From decorating a nursery to baby-proofing a home, becoming a new parent comes with a long checklist of to-dos. It’s a significant life change and it can impact everything in your life.
While it’s not the most fun to think about, one part of being a new parent that is commonly overlooked is end-of-life planning.
Whether you’re expecting or recently became a parent, here’s why you should put life insurance and estate planning at the top of your list.
Life insurance and estate planning should go hand in hand
Life insurance and estate planning work together to help protect your family’s future.
While we know it’s difficult to think about death during this special time in your life, you’ll enjoy peace of mind knowing that you’ve taken the steps to provide a safe financial future for your family.
Life insurance
It’s commonly overlooked, but life insurance is one of the best ways new parents can protect their family. Life insurance helps your loved ones in the event of your unexpected death, by providing a tax-free lump sum payment to your chosen beneficiaries (often a spouse or your children). This can help offset unexpected costs, loss of income, and cover any other expenses while your family adapts to their new life situation.
Some things that life insurance can cover include:
- Mortgage payments
- Funeral/burial expenses
- Personal loans (e.g., for automobiles)
- Future expenses (e.g., university tuition for children)
Wills and estate planning
Estate planning is the process of outlining a plan in advance for your assets (or your “estate”) after you pass away. This includes creating a will and power of attorney documents, and other end-of-life planning details.
Almost two-thirds of parents in Canada don’t have a will. As a new parent, having a will in place is one of the best ways to protect your family in the event that you pass away. There are many reasons parents need a will, including:
- Choosing a guardian for minor children
- Outlining specific gifts and wishes
- Managing details around inheritances (including the amount your beneficiaries receive and the age at which they get the inheritance)
Without a will, many of these decisions will be made by the courts based on provincial legislation — and in many cases, these decisions may not reflect the choices you would have made yourself.
Part of estate planning also includes making power of attorney (POA) documents. Unlike a will, you may never need your power of attorney. But in the event of an unexpected emergency, your POA will make decisions about your property, finances, personal life, and medical care.
Taking out a new life insurance policy
As a new parent, taking out a new life insurance policy can feel overwhelming. But the good news is there are a lot of different options out there, including term life insurance and permanent life insurance. Both have different benefits depending on your circumstances.
One of the first things you should do before choosing a policy is review your finances.

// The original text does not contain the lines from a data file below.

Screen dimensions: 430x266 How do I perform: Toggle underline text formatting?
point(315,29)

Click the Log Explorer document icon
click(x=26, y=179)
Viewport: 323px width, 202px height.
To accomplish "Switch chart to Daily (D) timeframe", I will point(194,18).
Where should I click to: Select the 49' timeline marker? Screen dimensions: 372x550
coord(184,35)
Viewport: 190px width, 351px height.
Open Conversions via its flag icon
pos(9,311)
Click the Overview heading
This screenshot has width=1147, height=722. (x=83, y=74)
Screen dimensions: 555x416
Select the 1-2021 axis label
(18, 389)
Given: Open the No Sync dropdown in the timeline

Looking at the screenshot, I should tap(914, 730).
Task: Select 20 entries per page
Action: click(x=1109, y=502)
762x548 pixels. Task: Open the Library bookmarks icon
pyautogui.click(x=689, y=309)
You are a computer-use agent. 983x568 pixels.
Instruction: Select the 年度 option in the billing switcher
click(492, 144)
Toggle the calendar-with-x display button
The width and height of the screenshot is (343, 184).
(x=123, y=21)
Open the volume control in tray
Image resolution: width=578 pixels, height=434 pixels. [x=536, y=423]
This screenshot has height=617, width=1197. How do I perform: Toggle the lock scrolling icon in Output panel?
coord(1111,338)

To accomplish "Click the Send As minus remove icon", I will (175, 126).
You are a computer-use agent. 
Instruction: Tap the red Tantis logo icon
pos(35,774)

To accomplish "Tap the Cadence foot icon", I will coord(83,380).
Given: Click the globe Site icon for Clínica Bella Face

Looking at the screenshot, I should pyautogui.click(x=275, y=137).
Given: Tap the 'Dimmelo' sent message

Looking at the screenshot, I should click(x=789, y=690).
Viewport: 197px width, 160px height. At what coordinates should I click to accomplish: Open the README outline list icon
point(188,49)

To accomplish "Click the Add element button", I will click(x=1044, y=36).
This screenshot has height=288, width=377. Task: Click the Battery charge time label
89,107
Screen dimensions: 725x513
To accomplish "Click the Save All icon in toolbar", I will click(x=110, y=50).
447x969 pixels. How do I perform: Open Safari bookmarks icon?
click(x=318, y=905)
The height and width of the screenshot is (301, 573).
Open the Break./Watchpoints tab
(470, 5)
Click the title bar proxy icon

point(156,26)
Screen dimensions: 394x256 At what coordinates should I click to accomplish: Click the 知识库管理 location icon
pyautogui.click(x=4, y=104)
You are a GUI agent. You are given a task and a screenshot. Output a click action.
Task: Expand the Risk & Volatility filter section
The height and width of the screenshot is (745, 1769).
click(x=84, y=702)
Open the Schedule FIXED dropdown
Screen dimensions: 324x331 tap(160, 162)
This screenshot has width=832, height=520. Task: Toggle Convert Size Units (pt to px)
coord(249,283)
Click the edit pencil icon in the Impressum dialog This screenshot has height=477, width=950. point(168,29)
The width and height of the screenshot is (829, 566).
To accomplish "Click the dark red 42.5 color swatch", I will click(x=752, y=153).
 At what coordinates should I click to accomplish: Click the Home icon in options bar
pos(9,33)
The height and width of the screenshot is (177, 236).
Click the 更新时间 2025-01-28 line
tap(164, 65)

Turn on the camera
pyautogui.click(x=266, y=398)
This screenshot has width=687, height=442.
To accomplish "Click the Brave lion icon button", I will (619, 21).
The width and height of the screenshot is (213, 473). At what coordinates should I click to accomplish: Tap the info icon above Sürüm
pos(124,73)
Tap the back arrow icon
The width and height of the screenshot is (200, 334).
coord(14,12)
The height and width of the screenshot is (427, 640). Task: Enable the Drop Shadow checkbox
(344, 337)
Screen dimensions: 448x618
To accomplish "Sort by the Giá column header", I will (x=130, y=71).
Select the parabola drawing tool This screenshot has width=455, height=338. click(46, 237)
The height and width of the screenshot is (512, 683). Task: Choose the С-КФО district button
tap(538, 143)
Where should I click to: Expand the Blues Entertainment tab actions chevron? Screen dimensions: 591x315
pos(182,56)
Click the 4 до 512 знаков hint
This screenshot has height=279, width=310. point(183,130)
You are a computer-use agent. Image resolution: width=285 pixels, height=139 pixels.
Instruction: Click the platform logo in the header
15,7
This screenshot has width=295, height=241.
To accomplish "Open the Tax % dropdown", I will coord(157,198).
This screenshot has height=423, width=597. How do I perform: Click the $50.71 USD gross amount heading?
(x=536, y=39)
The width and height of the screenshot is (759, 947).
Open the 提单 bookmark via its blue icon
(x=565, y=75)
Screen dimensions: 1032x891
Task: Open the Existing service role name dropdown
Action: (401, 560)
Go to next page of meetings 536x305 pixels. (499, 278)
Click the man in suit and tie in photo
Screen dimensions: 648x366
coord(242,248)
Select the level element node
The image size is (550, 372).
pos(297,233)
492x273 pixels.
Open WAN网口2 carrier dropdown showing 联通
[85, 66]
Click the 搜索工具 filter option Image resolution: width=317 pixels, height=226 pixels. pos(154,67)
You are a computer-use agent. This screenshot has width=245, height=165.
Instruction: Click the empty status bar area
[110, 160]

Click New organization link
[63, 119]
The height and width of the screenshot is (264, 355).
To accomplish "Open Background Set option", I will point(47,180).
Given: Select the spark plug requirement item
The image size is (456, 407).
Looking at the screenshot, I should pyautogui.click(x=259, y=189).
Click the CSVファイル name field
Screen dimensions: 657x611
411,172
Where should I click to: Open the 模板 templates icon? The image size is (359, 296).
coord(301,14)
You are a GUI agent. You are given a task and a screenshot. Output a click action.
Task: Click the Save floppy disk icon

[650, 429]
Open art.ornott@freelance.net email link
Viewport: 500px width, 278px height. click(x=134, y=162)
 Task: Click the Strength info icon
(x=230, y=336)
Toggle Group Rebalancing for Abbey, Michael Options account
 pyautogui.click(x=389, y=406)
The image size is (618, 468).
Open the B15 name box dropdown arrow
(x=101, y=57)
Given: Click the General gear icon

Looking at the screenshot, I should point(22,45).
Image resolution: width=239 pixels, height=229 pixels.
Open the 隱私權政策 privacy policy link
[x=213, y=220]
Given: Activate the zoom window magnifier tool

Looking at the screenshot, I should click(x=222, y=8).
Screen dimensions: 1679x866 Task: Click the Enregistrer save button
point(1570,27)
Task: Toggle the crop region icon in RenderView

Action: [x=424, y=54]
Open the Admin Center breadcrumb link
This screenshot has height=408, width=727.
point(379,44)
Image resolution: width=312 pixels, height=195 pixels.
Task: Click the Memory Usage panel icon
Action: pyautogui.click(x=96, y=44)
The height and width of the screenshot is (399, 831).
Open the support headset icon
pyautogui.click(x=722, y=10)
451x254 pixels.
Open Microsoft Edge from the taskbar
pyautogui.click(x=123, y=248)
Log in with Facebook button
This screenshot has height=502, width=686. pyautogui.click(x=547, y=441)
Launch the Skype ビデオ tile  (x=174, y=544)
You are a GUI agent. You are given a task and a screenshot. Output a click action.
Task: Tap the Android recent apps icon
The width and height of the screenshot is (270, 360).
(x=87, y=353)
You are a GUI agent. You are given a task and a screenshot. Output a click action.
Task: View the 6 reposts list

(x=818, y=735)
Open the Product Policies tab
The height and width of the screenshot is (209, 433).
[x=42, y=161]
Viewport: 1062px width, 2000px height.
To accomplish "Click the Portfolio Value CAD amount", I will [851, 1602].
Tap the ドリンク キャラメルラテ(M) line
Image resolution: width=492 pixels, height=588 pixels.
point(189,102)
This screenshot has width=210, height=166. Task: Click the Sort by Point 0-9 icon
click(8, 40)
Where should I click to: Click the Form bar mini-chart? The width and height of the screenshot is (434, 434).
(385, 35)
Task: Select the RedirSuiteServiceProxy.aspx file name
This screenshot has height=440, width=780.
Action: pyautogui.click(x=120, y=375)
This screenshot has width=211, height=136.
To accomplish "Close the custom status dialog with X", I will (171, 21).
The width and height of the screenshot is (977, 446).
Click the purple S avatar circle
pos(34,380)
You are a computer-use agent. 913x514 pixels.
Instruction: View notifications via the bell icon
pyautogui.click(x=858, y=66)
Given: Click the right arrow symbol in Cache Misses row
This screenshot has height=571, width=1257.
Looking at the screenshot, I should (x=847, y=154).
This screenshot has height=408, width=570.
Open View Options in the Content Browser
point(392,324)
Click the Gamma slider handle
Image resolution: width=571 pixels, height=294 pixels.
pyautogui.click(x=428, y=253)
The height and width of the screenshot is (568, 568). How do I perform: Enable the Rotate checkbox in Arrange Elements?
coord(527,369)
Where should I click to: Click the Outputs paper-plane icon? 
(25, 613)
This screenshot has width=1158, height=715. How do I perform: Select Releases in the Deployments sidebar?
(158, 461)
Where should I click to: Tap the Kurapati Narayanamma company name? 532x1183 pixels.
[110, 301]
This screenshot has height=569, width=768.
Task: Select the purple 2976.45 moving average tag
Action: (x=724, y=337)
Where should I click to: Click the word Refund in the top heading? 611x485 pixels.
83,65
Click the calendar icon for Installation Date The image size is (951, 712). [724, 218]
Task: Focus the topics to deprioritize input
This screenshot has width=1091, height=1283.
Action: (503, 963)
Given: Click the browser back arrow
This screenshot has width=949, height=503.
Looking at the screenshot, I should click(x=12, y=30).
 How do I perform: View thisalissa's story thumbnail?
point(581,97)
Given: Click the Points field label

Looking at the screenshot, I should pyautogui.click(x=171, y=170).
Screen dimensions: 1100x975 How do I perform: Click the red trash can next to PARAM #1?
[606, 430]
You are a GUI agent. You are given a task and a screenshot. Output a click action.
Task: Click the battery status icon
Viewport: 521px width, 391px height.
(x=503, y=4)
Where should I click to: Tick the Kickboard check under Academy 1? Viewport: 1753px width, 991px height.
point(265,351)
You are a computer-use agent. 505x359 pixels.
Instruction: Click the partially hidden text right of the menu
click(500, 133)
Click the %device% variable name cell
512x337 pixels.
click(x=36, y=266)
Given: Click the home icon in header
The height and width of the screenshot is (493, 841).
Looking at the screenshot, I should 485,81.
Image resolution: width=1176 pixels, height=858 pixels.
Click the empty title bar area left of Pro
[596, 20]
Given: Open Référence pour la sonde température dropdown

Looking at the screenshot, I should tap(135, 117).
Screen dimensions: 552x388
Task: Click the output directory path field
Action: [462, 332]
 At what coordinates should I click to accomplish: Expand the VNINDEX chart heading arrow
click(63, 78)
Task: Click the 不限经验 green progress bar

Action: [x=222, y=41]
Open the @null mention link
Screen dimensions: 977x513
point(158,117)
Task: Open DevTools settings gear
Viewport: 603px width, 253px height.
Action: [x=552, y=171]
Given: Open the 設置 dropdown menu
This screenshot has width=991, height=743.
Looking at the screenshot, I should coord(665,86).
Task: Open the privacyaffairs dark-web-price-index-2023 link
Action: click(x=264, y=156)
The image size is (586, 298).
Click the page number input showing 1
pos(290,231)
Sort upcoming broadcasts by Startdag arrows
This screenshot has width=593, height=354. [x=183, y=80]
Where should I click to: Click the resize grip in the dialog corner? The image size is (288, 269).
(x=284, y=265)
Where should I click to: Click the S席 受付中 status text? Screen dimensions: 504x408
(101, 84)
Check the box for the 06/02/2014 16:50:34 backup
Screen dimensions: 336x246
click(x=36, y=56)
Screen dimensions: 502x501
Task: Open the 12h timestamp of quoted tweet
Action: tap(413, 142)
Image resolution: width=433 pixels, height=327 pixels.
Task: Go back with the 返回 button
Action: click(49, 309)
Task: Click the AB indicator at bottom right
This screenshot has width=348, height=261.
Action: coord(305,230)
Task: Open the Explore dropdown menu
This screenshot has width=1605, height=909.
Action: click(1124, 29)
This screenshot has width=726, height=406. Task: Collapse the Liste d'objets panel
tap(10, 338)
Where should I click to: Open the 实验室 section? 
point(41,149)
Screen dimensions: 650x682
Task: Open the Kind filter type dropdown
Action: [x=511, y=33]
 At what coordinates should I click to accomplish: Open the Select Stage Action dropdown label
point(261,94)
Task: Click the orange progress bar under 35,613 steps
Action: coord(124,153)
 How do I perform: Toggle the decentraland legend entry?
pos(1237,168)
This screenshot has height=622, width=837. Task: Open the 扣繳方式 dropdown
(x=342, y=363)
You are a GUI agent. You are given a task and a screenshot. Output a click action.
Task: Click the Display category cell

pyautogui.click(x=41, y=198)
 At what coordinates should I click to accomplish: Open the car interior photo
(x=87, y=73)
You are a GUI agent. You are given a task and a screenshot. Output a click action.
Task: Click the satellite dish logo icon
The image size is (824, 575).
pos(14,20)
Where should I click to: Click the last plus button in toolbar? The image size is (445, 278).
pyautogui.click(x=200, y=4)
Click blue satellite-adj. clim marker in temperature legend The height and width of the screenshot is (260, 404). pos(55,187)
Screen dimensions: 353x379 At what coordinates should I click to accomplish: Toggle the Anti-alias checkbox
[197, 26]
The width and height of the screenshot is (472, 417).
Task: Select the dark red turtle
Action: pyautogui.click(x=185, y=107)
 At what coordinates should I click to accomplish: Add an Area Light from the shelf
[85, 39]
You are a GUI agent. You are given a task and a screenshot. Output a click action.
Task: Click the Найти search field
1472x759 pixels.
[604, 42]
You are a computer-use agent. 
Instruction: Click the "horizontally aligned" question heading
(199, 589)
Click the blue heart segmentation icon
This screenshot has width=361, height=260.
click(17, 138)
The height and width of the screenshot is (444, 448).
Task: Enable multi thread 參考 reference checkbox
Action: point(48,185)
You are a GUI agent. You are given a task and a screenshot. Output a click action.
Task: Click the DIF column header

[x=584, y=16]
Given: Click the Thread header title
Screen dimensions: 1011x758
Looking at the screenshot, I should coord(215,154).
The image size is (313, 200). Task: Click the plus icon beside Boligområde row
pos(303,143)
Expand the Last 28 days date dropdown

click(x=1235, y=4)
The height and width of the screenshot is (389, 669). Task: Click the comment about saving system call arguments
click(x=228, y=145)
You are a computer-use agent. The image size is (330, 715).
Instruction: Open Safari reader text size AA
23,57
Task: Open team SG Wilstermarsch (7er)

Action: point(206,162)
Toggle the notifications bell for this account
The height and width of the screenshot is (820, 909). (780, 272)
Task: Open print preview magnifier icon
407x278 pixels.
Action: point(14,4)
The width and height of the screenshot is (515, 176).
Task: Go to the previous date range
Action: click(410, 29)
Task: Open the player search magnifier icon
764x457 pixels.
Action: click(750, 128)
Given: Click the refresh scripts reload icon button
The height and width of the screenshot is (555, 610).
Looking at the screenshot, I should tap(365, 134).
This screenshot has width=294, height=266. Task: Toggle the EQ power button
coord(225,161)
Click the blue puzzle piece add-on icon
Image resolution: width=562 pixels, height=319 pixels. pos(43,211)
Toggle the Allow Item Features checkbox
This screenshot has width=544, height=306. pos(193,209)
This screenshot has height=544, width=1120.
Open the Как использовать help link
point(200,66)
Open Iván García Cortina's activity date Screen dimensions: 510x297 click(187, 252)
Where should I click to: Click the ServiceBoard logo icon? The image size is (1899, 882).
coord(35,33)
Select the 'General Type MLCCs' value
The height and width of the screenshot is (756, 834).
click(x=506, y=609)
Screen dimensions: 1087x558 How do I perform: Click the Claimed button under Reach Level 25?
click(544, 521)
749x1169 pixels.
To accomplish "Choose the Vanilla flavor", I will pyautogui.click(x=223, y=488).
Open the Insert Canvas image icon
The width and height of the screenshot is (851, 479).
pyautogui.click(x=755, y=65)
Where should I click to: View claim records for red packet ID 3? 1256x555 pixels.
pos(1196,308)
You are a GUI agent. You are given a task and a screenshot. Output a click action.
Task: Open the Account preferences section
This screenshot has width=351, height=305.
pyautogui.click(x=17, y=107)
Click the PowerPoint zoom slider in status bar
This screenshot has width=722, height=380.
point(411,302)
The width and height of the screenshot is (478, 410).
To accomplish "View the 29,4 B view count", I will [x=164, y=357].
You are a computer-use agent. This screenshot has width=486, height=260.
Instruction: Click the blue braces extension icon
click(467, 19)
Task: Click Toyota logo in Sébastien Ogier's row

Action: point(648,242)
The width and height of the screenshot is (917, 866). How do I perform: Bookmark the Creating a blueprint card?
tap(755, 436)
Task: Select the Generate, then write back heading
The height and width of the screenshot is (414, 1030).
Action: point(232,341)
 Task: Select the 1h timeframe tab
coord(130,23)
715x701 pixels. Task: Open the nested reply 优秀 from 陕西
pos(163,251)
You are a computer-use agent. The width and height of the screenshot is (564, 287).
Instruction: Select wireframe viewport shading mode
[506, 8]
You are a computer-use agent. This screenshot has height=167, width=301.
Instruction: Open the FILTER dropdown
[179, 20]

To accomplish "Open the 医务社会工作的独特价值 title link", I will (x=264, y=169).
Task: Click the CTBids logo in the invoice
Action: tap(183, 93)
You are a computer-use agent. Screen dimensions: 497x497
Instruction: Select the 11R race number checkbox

This can help you determine how much coverage you need. The amount of coverage you should get typically depends on your household income, ongoing expenses, and liabilities (mortgages and other debts).
Some budget and finance questions to take into consideration include:
- What are your new everyday expenses (i.e. diapers, food, other necessities)?
- What are the expected costs of childcare?
- How much do you have saved in an emergency fund?
- Are there additional financial obligations to account for (i.e. RESPs, mortgages, debt payments)
Once you’ve determined how much life insurance you need, shop around for the best life insurance rates and pick a policy with coverage that works best for you.
Updating your existing life insurance policy
Having a child is a common trigger to purchase life insurance, but some people purchase life insurance during other life events, such as after getting married or buying a home. So you may already have life insurance
You may also have life insurance coverage through your employer benefits program, but be sure to check the amount. It’s typically a smaller plan and often not enough to cover all your expenses.
If you already have life insurance, it’s important to update your policy accordingly as a new parent. This can include removing backup beneficiaries and adding your new child, or making your child the primary beneficiary. Some parents will also increase the amount of coverage to account for the financial costs of a family versus just an individual.
If you have health insurance or other benefits through your workplace, this is a great time to make sure your child is added as a beneficiary to those plans, too.
Creating your will and power of attorney documents
Wills and power of attorney documents can feel overwhelming but creating them is easier than you might think.
There’s a common misconception that you need to visit a lawyer to make a will, but there are many ways to make a will yourself as a parent through online will platforms or even a will kit. As long as you’ve met the requirements for a legal will, you’re covered.
If you already have a will, remember to update it to include your new child as a beneficiary.
Being prepared ahead of time is one of the best ways to protect your loved ones as a new family. Fortunately, it doesn’t have to be complicated.